Buying or renting a home can be exciting, but it can also be risky. Con artists are notorious for taking advantage of eager home buyers and renters. Besides choosing a reputable real estate agent, you can avoid becoming an easy target by knowing how to avoid the three most common real estate scams. And remember, if it’s too good to be true, it probably is.
Under the umbrella of mortgage fraud lies equity stripping. According to House Logic, those at high risk of being scammed are homeowners with low incomes, but with a high amount of equity. Someone struggling to borrow a loan might welcome an equity stripper with open arms, thinking they’ve found the answer they’ve been searching for. Yet, that couldn’t be further from the truth. These scammers will urge real estate owners to accept a loan with high monthly payments and hope this will lead to a foreclosure. Once their victim is evicted they will purchase the same home and sell it for profit.

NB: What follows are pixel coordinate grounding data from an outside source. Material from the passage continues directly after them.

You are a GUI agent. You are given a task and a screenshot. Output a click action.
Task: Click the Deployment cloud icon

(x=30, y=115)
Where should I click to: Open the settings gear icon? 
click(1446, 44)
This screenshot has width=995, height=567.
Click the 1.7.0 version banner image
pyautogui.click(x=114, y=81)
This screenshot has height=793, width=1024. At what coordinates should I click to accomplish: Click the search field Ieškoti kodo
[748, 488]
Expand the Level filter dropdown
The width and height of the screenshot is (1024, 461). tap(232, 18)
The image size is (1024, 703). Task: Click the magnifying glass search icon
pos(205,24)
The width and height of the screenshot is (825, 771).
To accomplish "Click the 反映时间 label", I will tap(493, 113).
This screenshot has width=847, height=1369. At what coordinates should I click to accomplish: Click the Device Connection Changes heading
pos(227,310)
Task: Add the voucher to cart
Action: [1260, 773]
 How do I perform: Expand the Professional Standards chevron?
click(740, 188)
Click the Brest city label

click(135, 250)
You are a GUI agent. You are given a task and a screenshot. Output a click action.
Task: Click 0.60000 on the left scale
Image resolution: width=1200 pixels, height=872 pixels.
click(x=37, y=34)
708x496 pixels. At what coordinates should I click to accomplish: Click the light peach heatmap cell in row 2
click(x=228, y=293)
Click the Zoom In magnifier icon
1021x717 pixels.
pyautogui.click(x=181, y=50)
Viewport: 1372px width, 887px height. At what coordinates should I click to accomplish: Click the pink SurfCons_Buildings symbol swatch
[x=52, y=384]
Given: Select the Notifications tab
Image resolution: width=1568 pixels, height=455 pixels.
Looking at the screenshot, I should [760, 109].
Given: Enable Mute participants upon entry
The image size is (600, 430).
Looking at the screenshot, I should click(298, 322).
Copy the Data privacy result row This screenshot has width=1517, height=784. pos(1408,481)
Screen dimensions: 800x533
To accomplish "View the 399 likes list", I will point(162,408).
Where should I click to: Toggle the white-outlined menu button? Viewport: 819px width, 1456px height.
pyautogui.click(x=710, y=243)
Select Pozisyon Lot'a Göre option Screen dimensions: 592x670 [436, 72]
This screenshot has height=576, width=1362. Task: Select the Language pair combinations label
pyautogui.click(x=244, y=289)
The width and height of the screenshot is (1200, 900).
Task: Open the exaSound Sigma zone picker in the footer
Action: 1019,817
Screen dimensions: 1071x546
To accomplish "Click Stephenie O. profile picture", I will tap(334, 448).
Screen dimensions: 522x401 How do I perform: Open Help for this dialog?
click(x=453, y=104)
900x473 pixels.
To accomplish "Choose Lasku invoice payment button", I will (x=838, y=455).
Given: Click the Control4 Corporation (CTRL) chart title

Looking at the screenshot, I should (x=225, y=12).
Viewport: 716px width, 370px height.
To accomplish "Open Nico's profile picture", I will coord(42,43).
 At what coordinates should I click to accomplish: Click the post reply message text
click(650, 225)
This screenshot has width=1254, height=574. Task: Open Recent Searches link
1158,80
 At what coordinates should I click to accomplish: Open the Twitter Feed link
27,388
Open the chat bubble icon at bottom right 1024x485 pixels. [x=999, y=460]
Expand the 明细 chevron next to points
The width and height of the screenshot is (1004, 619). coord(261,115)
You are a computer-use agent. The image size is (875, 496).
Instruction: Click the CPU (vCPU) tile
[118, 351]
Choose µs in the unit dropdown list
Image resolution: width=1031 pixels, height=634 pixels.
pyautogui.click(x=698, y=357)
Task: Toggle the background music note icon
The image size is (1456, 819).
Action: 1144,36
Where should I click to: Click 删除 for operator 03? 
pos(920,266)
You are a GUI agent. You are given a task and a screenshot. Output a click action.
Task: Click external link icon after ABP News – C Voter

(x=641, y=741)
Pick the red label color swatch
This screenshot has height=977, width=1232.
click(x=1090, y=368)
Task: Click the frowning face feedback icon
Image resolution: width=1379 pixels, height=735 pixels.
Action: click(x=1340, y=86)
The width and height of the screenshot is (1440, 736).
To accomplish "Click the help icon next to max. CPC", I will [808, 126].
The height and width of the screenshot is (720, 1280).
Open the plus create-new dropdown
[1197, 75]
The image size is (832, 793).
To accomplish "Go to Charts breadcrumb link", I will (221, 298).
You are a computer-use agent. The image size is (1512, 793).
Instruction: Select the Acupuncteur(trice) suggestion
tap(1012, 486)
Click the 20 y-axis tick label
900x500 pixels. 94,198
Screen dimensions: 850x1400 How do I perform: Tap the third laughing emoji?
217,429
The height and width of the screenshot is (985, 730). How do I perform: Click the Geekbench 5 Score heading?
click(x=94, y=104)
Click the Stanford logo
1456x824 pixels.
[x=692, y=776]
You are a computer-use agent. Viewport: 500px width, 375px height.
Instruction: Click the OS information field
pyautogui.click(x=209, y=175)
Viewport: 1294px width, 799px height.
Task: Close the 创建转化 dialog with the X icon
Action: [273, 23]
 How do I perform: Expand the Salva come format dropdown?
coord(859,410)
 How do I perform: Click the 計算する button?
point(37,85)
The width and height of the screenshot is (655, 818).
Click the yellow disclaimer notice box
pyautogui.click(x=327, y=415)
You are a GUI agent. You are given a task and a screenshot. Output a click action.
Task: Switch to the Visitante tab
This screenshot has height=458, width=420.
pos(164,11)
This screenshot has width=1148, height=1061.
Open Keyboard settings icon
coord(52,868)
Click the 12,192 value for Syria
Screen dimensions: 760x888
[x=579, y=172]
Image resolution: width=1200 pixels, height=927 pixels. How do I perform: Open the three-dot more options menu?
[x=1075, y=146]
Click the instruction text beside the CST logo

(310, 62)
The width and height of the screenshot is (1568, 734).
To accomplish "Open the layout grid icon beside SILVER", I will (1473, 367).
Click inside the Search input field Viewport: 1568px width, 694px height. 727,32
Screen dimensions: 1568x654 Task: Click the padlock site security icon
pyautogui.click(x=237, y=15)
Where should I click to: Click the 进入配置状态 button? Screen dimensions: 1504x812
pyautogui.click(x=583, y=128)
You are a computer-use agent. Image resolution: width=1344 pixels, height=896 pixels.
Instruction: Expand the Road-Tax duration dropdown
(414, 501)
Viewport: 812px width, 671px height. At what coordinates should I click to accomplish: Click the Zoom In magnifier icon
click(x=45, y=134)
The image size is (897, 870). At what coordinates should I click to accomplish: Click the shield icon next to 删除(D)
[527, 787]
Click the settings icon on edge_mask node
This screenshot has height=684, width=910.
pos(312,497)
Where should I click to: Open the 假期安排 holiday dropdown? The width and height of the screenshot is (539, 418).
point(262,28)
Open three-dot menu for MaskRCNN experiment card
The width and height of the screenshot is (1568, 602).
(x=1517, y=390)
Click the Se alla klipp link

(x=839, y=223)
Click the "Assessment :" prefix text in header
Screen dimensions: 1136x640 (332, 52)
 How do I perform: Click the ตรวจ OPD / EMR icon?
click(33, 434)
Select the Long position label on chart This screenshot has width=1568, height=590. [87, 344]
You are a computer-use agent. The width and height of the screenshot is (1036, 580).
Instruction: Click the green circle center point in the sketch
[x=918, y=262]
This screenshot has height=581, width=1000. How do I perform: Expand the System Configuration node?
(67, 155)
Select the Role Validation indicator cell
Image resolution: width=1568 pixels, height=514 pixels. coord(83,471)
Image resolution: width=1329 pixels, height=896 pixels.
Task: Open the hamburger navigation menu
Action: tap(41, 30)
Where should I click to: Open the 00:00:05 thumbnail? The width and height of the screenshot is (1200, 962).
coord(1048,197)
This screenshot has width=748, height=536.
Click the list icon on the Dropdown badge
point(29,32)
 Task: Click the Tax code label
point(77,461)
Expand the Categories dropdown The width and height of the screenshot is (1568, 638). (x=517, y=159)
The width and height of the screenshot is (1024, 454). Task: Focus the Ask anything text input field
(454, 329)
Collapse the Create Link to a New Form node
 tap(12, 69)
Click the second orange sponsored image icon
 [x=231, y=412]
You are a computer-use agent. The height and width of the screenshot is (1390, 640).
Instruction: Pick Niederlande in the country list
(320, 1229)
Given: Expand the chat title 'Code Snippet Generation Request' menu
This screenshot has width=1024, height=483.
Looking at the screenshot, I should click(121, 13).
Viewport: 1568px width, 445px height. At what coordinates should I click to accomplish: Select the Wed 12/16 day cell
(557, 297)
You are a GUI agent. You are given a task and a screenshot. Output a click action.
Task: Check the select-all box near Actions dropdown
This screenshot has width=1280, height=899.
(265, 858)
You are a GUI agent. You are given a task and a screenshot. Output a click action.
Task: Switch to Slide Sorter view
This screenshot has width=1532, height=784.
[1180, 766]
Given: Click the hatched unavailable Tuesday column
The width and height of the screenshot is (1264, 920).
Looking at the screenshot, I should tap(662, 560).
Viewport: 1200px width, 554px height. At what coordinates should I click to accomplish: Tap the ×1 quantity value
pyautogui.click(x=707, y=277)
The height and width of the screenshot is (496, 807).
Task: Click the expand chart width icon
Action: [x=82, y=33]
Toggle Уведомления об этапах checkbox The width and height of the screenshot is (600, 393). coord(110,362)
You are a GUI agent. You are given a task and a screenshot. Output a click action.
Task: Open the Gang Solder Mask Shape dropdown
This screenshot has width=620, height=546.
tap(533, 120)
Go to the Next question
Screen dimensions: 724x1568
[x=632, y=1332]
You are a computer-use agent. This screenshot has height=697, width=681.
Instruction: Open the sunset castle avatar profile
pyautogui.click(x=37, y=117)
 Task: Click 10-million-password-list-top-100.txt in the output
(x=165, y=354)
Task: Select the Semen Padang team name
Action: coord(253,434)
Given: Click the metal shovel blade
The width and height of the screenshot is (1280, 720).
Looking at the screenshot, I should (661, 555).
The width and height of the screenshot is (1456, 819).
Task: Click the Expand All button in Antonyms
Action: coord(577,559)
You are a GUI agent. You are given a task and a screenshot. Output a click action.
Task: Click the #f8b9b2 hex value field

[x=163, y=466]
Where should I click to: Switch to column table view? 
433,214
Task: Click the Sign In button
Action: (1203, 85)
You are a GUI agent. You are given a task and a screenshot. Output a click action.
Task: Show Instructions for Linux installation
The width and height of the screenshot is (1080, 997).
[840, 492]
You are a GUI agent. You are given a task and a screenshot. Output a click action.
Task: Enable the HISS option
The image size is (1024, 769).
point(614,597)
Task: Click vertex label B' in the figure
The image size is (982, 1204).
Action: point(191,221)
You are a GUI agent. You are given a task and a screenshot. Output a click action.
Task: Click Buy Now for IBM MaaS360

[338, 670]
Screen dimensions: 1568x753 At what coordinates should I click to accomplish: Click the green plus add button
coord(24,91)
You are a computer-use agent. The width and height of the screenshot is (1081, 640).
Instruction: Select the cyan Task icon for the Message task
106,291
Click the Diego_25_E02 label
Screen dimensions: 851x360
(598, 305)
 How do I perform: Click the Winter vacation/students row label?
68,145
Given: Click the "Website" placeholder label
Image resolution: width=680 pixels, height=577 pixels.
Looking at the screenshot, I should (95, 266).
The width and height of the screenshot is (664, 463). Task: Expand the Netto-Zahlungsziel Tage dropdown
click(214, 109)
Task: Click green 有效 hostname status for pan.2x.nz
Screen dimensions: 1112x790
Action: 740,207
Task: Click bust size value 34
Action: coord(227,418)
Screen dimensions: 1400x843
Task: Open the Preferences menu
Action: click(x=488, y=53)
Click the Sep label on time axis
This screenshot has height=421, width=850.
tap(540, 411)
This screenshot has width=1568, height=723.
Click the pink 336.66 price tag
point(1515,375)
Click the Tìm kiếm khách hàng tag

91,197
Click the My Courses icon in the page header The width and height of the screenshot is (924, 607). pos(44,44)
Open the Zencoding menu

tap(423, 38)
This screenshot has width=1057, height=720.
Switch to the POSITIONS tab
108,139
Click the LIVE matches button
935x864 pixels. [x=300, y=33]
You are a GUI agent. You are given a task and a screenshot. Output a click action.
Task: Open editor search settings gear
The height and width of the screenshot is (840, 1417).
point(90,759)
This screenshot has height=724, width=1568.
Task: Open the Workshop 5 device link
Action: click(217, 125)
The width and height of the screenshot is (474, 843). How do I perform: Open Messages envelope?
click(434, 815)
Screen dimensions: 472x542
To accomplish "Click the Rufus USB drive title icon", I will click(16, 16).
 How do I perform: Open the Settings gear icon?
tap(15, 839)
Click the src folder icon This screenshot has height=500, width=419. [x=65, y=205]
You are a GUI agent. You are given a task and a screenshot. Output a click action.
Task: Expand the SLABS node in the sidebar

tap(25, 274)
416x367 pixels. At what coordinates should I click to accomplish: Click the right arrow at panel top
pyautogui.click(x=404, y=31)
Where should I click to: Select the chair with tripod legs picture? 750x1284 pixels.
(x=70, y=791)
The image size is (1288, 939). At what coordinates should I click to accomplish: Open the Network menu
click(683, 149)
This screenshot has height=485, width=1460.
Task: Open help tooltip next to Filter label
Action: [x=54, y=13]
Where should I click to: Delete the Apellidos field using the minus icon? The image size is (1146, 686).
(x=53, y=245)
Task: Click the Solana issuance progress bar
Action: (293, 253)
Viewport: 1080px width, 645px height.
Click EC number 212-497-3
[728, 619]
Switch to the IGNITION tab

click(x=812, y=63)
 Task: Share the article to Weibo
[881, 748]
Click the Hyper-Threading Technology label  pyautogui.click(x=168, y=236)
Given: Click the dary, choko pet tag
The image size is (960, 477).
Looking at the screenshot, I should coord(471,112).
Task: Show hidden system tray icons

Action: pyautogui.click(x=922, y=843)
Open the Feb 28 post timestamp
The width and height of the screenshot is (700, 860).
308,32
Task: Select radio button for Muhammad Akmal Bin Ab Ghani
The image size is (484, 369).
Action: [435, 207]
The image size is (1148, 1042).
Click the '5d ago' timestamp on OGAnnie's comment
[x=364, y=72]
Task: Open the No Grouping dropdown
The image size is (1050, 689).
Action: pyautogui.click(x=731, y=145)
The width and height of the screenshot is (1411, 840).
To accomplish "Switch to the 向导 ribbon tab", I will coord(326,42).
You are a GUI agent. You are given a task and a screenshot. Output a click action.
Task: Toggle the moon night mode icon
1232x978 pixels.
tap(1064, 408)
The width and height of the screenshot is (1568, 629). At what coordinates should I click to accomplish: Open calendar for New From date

How to avoid this scam: Only accept help with your mortgage from trusted banks or institutions and ignore all solicitations from other outside sources. House Logic also reminds homeowners to never agree to a home equity loan if the sum of the payments is more than 28 percent of their gross income.
A combination of identity theft and mortgage fraud, title fraud occurs when thieves use stolen personal information to pose as a property owner. He or she will then take out a mortgage, receive the money and leave the real owner with the mortgage payments. The Globe and Mail states that those who rent their homes or have no existing mortgages are at higher risk, since a large mortgage will be easier to obtain under both circumstances. Failing to keep your personal data safe could make you easy prey to this scam and ruin your financial reputation for years.
How to avoid this scam: Title insurance is one of the best ways to protect yourself from title fraud and false mortgage loans. Monitoring your credit reports and personal information with companies like LifeLock can also decrease your risk of your identity being stolen. You can learn more about identity protection on LifeLock’s Twitter, which offers helpful tips and information. You can also learn more on the official IRS website.
This complex scam sounds like something out of a movie, but it is not an uncommon situation. It targets homes that are unoccupied by an owner away on an extended vacation or a long-term work-related trip. The thief takes advantage of the empty home by breaking in and posing as a homeowner looking to rent. Once a potential renter is found, he or she will be tricked into signing an official-looking lease contract and be allowed to move in. The con artist will then collect the rent until the real homeowner returns and finds a stranger living in the home.
How to avoid this scam: Steer clear from homeowners who insist rent be paid in cash. You should also try to ask specific questions about the home that only a real owner would know the answers to. Be wary of anyone saying they are “renting on behalf of the homeowner.”